Listeria monocytogenes is a facultative, intracellular foodborne pathogen widely distributed in nature and is responsible for severe invasive infection in humans and animals with a mortality rate as high as 30%. L. monocytogenes can adapt to various oxidative stresses since it has evolved oxidative modification and regulation mechanisms. The disulfide bond formation protein (Dsb) is required to catalyze the formation of disulfide bonds to promote oxidative folding or modification of proteins involved in bacterial virulence and survival. However, the functions of Lmo1059, a DsbA family protein of L. monocytogenes, remain unknown.
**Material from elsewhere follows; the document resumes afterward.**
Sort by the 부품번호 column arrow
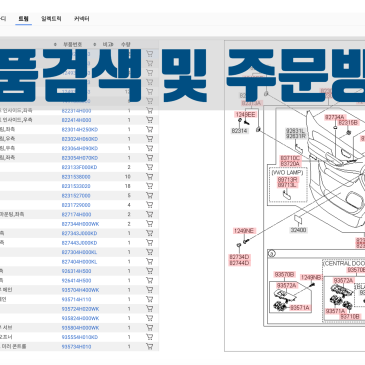This screenshot has height=365, width=365. click(55, 44)
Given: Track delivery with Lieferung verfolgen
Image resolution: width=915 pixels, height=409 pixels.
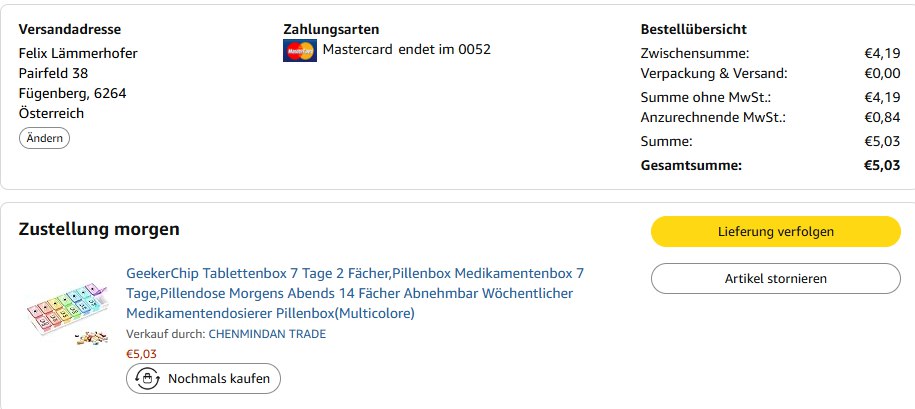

In this study, we found that Lmo1059 could efficiently catalyze oxidized glutathione (GSSG) reduction, with the residues Cys36 and Cys39 as the key amino acids for its catalytic activity. Moreover, Lmo1059 plays a critical role in oxidative stress tolerance for L. monocytogenes, and Cys36 is the crucial amino acid to participate in this process. When Lmo1059 was deleted, the adhesion and invasion of L. monocytogenes were reduced while the cell-to-cell spread was increased, suggesting an intricate role of Lmo1059 during bacterial infection. Altogether, these data indicate that the DsbA family protein Lmo1059 is an important participant in the antioxidant stress system and works in concert with other proteins to help protect L. monocytogenes from oxidative stress and establish intracellular infection.